5. Integration with Other Components¶
- Values & Ethics / Policy Engine
-
This component does not make independent allow/deny decisions; it configures and surfaces the policy engine:
- maps AgencyMode and UI toggles to PolicyRules/ValueProfiles,
- uses EvaluationResult for logging and explanations.
-
Goals & Arbiter
- PauseState and AgencyMode influence Arbiter scoring and whether certain goal types can become active.
-
High-level user controls (e.g., "no new hobbies") may be implemented as capabilities/policies that Arbiter must respect.
-
Planner & Skills/Tools
- CapabilityConfig and EvaluationResult are checked before invoking Skills/Tools.
-
Significant plan steps and tool calls yield AuditEntries and can be explained via ExplainAction.
-
Scheduler & Lifecycle
- PauseState and AgencyMode can restrict what task queues are allowed to run, beyond normal Lifecycle rules.
-
Maintenance/critical safety tasks may be whitelisted even when agency is paused.
-
World Model & Memory/AMS
-
AuditEntries and policy-relevant events can be stored as
MemoryItems and/or WM facts for long-term transparency and learning. -
UI, Conversation & Embodiment
- Conversation & UI expose controls (modes, permissions) and show explanations or audit summaries.
- Embodiment can reflect paused or constrained states visually.
6. Persistence & Metrics¶
- Persistence
- AgencyMode, PauseState, and CapabilityConfig are persisted in libSQL config tables, aligned with Values & Ethics and Skill/Tool registries.
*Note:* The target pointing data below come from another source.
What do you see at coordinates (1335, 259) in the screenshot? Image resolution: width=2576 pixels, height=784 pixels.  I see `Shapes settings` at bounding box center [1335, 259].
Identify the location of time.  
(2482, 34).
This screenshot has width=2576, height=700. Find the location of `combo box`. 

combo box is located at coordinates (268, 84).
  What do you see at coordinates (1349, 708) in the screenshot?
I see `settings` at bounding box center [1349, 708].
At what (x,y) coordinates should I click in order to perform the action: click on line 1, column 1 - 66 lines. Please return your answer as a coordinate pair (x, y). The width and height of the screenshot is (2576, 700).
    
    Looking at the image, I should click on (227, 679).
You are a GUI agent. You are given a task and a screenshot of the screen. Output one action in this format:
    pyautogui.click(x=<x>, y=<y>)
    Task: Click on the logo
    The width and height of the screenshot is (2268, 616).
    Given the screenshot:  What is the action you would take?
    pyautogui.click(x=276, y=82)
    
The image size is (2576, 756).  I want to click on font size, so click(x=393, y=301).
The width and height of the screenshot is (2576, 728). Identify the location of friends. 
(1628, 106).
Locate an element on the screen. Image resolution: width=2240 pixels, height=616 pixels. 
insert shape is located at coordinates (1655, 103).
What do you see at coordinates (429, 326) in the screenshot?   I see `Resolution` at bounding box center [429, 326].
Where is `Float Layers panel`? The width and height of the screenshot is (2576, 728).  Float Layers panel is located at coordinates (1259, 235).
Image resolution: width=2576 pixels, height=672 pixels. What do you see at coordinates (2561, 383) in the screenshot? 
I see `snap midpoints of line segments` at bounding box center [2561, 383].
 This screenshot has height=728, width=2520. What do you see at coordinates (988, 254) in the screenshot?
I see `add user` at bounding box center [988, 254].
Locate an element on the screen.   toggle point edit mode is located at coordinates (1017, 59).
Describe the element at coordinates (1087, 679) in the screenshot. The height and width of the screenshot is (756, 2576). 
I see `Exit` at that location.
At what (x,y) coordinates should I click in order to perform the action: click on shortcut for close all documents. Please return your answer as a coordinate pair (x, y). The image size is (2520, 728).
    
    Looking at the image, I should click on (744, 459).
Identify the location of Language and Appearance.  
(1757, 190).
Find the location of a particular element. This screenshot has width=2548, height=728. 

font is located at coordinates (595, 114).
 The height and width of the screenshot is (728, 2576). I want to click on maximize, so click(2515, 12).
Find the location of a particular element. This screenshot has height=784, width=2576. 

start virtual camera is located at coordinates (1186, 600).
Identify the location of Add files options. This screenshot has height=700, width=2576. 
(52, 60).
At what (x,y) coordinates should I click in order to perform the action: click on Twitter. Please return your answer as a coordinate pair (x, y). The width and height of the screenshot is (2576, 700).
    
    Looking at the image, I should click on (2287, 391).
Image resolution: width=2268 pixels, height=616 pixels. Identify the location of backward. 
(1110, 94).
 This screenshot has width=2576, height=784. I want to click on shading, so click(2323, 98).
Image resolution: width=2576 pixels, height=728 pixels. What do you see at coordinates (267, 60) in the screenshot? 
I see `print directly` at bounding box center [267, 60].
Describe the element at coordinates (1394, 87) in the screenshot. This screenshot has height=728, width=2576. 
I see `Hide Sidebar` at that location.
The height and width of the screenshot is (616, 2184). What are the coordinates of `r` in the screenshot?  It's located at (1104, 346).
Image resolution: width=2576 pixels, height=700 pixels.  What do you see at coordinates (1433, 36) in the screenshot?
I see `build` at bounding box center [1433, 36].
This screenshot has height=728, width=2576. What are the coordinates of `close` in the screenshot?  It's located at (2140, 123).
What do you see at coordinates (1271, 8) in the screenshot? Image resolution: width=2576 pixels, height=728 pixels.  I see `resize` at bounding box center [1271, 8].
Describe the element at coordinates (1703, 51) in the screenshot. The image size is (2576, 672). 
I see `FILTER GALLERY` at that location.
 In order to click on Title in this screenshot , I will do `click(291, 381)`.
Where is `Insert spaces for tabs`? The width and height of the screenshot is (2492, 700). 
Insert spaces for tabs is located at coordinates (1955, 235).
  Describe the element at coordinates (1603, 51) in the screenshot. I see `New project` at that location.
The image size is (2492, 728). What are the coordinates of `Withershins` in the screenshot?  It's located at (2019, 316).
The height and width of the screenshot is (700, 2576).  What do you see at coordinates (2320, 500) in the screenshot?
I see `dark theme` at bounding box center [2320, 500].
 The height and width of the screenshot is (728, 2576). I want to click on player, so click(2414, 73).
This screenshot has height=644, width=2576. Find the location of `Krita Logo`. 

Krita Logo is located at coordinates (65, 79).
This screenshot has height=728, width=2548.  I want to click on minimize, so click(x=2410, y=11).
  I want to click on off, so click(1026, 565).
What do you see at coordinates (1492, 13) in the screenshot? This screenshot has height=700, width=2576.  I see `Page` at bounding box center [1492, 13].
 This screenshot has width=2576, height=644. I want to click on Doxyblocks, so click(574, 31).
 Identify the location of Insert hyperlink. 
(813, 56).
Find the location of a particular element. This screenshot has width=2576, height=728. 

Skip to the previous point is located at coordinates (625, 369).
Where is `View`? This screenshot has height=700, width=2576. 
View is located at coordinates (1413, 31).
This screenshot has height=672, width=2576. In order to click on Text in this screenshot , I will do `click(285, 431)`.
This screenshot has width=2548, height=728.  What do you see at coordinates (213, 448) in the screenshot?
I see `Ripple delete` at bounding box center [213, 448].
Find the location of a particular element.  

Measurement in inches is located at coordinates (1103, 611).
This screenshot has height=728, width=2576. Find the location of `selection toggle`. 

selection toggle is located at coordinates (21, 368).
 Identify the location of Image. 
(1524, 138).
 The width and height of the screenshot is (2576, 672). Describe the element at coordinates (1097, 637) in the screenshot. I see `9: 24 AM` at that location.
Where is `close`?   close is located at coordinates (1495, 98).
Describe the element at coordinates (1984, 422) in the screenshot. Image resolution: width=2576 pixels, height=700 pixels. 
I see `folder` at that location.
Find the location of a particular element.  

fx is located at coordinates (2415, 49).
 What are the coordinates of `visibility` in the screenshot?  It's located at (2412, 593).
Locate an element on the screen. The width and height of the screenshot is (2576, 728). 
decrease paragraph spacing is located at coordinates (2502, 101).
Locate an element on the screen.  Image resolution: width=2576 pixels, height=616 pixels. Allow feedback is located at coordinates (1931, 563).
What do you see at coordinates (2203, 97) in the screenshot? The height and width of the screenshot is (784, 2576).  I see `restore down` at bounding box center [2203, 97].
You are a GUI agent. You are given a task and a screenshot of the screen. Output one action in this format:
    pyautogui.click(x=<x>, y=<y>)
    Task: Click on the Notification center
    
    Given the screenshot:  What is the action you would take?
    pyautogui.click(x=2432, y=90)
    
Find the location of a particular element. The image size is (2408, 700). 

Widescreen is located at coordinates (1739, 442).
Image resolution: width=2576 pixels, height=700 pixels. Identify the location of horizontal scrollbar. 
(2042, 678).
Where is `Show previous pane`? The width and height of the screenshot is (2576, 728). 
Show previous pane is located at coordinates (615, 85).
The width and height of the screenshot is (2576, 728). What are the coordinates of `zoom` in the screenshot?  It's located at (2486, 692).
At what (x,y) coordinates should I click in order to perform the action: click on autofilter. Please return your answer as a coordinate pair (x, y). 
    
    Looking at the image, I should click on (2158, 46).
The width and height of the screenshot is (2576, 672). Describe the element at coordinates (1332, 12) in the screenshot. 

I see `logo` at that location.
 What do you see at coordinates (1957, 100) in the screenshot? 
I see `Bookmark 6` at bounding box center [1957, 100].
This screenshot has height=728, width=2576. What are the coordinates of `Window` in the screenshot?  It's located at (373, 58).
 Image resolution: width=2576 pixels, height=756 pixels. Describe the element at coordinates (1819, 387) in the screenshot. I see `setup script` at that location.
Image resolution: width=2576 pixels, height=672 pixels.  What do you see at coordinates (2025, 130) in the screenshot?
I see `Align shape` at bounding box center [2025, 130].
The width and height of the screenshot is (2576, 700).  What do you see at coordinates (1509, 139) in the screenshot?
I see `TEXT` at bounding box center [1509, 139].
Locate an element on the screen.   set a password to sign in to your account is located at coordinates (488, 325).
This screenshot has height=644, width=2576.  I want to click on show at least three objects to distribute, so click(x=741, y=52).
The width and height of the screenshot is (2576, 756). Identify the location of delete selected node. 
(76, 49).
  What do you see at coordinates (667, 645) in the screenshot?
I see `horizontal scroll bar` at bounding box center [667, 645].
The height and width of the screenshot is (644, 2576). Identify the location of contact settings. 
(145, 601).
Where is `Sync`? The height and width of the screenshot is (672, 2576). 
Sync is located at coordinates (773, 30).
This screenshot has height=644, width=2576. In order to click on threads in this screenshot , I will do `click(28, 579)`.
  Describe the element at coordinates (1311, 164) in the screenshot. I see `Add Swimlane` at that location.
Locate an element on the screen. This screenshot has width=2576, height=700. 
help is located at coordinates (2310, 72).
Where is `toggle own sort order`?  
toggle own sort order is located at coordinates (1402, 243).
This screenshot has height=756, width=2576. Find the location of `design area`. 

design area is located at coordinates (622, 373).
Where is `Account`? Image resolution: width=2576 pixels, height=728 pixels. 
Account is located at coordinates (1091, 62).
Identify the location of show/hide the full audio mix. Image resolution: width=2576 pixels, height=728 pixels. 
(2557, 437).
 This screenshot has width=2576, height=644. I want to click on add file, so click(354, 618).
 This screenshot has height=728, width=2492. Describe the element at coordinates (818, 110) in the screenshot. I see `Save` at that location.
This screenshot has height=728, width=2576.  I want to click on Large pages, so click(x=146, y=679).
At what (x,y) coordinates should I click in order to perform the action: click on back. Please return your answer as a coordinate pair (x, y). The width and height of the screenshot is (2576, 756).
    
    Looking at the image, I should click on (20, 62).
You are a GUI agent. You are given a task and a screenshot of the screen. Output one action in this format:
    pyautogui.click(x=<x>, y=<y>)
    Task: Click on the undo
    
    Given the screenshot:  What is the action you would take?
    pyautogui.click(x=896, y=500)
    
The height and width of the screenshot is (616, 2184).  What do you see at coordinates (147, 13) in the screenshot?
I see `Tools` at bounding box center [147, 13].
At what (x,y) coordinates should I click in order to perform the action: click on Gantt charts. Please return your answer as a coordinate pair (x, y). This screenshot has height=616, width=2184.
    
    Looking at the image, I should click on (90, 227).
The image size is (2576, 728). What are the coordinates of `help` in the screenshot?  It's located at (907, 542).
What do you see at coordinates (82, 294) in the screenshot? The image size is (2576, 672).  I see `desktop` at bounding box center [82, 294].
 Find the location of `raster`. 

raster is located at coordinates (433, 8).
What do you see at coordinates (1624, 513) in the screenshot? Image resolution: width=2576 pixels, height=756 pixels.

- AuditEntries are stored append-only in a dedicated audit log table, with optional promotion into AMS/KG where needed.
-
No separate store for policies; those live in the Values & Ethics component.
-
Metrics & Visibility
- Metrics such as
actions_blocked_by_policy,agency_initiated_messages, andsafety_profileinagency-metrics.mdare fed by this component’s logging and configuration. - Additional internal metrics (e.g., audit log volume, mode changes, pauses) can be surfaced for operators.
This design keeps the core policy logic inside Values & Ethics while providing a clear, inspectable, and user-controllable surface over AICO’s autonomy.